#### [Records for this exercise]
──────────────────────────────

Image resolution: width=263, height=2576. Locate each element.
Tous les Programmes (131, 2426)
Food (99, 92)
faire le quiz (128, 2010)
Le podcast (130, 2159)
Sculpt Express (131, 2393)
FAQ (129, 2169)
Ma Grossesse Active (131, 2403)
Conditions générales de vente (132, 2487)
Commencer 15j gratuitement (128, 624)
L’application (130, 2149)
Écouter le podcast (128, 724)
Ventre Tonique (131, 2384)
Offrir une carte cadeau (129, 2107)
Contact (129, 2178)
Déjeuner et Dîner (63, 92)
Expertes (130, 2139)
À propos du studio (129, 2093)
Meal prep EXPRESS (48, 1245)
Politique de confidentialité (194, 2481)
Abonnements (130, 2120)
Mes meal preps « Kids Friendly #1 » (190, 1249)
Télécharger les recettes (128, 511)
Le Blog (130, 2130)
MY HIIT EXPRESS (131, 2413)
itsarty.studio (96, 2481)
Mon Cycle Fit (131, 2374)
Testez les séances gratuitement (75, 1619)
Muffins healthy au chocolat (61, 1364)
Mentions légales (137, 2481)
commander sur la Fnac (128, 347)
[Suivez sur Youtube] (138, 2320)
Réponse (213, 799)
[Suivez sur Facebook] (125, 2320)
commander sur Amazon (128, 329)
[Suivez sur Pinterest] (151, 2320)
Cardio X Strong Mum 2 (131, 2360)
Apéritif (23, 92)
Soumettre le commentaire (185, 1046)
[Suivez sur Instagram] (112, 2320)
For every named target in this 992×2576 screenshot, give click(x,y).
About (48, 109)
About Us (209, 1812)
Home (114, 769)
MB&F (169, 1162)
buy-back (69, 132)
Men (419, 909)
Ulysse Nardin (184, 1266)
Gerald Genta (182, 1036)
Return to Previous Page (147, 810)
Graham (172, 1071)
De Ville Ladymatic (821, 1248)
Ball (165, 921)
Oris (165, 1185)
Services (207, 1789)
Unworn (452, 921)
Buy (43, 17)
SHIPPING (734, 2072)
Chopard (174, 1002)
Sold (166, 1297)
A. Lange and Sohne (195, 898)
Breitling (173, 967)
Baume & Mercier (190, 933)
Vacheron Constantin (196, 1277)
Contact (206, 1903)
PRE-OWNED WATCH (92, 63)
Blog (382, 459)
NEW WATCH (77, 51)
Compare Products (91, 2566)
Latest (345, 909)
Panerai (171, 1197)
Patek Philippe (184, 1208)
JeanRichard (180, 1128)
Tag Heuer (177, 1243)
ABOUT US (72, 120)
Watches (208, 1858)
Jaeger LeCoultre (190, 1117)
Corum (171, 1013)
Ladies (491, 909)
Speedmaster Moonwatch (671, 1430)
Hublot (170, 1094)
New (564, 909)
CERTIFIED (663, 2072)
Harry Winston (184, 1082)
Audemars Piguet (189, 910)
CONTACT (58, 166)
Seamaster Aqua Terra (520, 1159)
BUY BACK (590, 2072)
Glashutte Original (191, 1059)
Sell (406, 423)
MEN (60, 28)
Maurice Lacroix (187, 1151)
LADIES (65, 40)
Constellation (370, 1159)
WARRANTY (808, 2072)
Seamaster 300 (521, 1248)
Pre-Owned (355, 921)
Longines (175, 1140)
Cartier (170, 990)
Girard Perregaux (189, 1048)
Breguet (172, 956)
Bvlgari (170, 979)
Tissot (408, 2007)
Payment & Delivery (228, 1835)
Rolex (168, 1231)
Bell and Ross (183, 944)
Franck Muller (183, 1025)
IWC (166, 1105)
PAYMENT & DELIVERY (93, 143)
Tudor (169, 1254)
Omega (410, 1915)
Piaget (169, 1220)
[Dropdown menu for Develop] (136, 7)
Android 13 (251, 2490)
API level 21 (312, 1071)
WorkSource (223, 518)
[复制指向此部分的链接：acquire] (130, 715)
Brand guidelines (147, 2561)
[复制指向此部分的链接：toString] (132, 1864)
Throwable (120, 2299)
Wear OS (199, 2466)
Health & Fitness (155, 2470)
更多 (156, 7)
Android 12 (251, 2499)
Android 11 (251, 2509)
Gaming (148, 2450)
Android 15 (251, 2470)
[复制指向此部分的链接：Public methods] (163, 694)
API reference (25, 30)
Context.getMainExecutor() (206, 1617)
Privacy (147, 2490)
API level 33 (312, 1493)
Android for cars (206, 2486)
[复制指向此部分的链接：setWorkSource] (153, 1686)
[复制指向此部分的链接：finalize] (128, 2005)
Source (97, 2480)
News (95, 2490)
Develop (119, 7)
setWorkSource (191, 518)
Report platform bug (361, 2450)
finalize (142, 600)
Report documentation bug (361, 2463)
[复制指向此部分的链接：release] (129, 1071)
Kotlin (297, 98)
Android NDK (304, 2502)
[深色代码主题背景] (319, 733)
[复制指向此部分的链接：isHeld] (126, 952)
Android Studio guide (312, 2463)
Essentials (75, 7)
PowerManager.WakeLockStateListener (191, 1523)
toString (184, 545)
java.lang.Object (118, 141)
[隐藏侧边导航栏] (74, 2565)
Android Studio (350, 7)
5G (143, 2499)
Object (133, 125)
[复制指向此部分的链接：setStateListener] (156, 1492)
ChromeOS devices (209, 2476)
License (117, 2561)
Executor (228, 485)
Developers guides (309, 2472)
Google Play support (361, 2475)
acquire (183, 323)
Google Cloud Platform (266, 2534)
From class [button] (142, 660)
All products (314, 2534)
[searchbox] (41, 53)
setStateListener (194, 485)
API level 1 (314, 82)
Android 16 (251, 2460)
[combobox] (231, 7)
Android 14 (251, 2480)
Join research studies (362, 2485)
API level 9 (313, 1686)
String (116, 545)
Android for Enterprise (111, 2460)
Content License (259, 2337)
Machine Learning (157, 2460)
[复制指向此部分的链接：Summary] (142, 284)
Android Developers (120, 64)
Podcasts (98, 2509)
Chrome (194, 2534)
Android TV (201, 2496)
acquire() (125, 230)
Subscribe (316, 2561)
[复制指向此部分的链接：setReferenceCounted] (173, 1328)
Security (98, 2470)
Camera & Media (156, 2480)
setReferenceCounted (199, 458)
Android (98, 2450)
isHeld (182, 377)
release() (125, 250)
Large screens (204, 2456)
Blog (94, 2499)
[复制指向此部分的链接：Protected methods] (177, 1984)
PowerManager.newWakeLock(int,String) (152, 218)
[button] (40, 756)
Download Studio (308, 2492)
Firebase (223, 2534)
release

──────────────────────────────

#### [Your goal]
Return the span of lines in the data above that opens at the line with "MB&F (169, 1162)" and closes at the line with "Buy (43, 17)", exactly, ends included, nothing else.

#### [Result of the exercise]
MB&F (169, 1162)
buy-back (69, 132)
Men (419, 909)
Ulysse Nardin (184, 1266)
Gerald Genta (182, 1036)
Return to Previous Page (147, 810)
Graham (172, 1071)
De Ville Ladymatic (821, 1248)
Ball (165, 921)
Oris (165, 1185)
Services (207, 1789)
Unworn (452, 921)
Buy (43, 17)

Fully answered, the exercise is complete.